There's a fair amount of mystery swirling around the recent rape charges brought against Wikileaks founder Julian Assange, but what is known with relatively certainty is this: In both instances, he had what began as consensual sex with a women on the condition that he wear a condom. In one case, it sounds like he told the woman he would wear a condom but removed it; in the second, that he wore a condom but it broke and refused to stop having sex with the woman when she asked him to.

In Sweden, as in the US, withdrawal of consent is grounds for charges of rape. Consent to sex does not imply permanent consent; you don't have to keep having sex if he does something that makes you uncomfortable, or if you're in pain, or if the condom breaks, or if he refuses to wear a condom, or for any reason. You have the right to say no. If you tell the person you're having sex with to stop, and they continue against your wishes, that's rape. (In Sweden, incidentally, a crime that's only subject to a potential fine of about $700).

It's not just common sense; it's the law.

Unfortunately, some folks have trouble grasping that concept. Instead, they've decided the charges are trumped-up attempts to shut Wikileaks down; an effort to get attention by smearing a high-profile man; an after-the-fact show of regret by two women who wanted it (one of them was even seen "acting normally" the next morning!); or a silly overreaction to what some are actually calling "sex by surprise." Some have even resorted to slut-shaming the women, noting, for example, that one was "an attractive blonde" who "dressed to catch his eye, in a shocking-pink cashmere jumper," as if any of that had anything to do with the women's claims that they began having consensual sex with Assange that later became nonconsensual.

Some typical reactions:

According to the New York Times, friends of the woman say that he did not comply with her appeals to stop unless he wore a condom. They had sex anyway. Assange claims that she didn't force her in any case. ... [I]f having sex with a broken condom is a payable offense, most people on Earth should pay a fine. And if he was asked to wear a condom by the second woman and, after he didn't comply, both had sex anyway, both of them should be accused of being stupid for risking an infection.

Washington's Blog:
So Assange might be a cad for sleeping with 2 women within a couple of days, and he might be irresponsible for having sex without a condom and then failing to submit to HIV tests afterwards.

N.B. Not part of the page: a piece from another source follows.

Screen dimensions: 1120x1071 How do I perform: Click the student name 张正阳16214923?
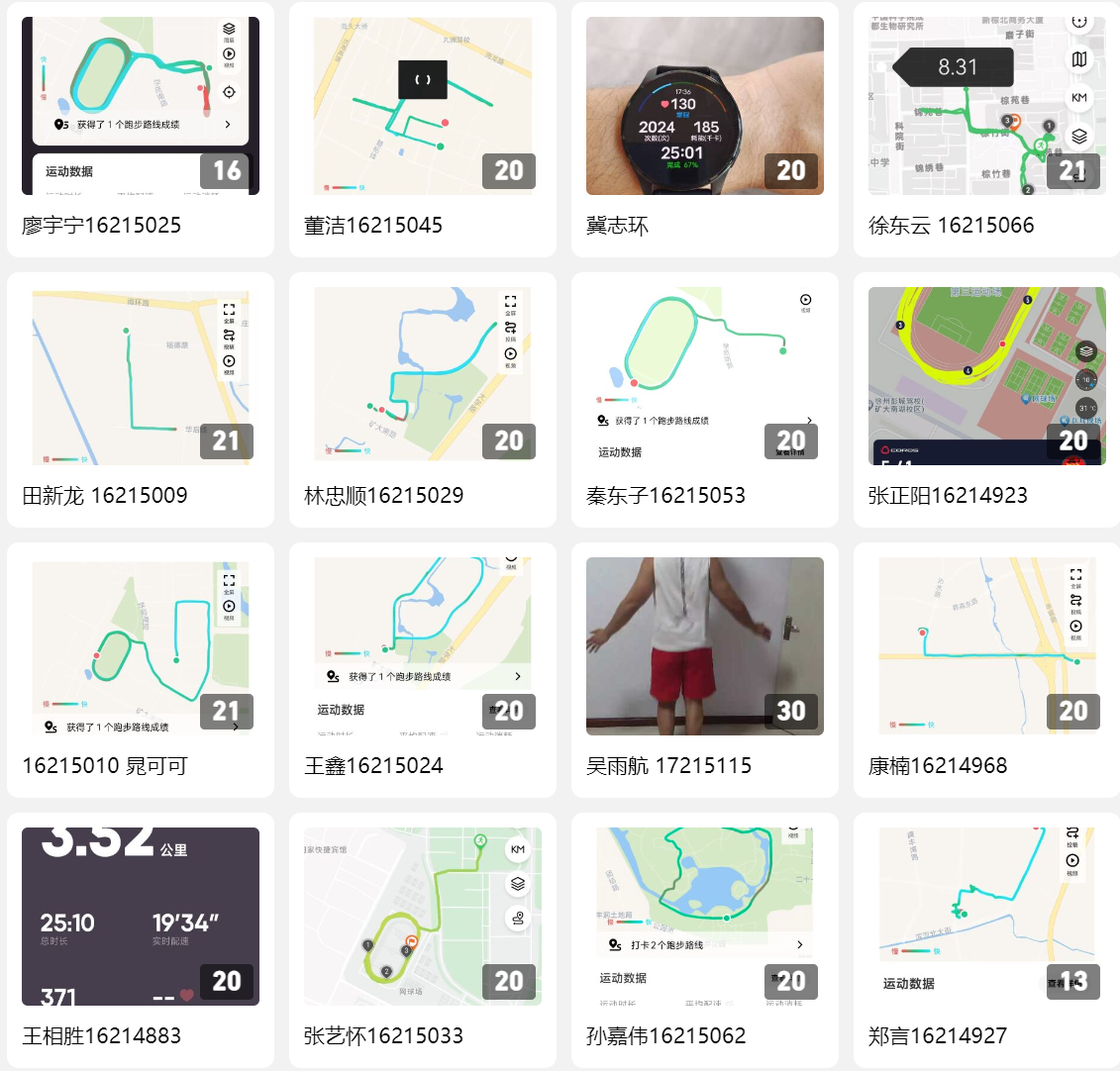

But he has not been accused of rape under any traditional meaning of that term.

This latest adventure is the stuff of pulp fiction, and chock full of Langley spies, computer hackers, crazy feminists, flatfooted cops and sleazy rags in the female kingdom of Sweden! ...

Sweden is tailor-made for sending a young man into a honey trap. Sweden has particularly thorny anti-rape legislation, where a conviction might be secured from something as thin as an anonymous accuser’s allegation. [...]

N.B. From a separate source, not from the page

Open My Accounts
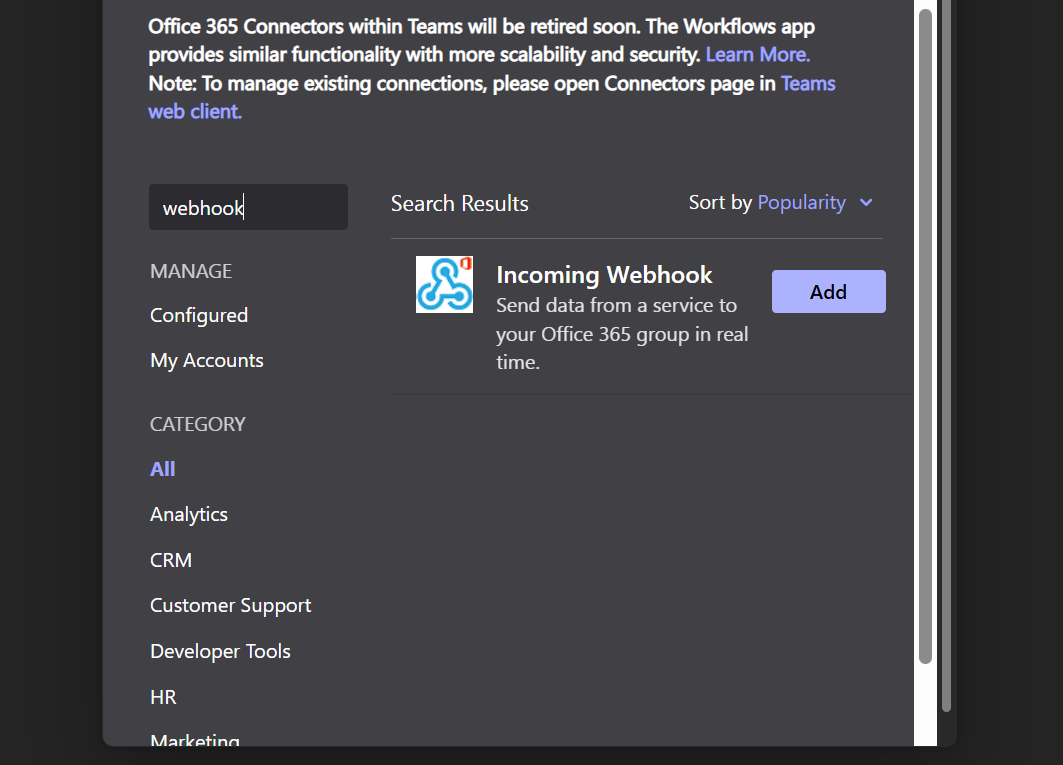This screenshot has width=1063, height=765. (206, 360)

In order to frame Julian in Singapore, they would have to fit him up with drugs. To frame Julian in England, they might have to report he had skinned and roasted cats or at least dumped a kitten in a trash bin. To hang a frame on Julian in Sweden only required reporting sex between consenting adults.

Political Pundits UK:
You may call me Sherlock Holmes but the likelihood of two women, coincidentally bumping in to each other, coincidentally having been raped by the same man and coincidentally mentioning it to each other in conversation appears to be a far fetched story. Or, utter lies.

Regardless of how innocent Julian Assange is, regardless of how much evidence there is that he is innocent, the damage has already been done. The average Charlie tends not to question things, in fact, most don’t even bother to go beyond headlines. So, to the average person, Julian Assange is a molesting rapist. Damage, done and dusted.

So, to recap: "Having sex" without a condom is always OK, even if the woman asks the man repeatedly to stop; withdrawing consent and saying "stop" do not fall under the "traditional definition of rape," and so should not be prosecuted; women who accuse men of rape are attempting to set them up; and the fact that Assange is a hero to some means that anyone who accuses him of anything is a liar. (Obviously, this is exactly the reason you would make a false rape accusation: To be dragged through the mud by the international media.)

I'm not saying I know whether Assange raped these two women (although false accusations of rape are extremely rare, due in large part to the fact that women who accuse men, especially high-profile men, of rape are so frequently dragged through the mud). What I'm saying is that absolving him without the facts in hand is just as bad as convicting him without the facts. It is the obligation of the accused to face his accuser in court. By avoiding the country, Assange is making a mockery of that obligation.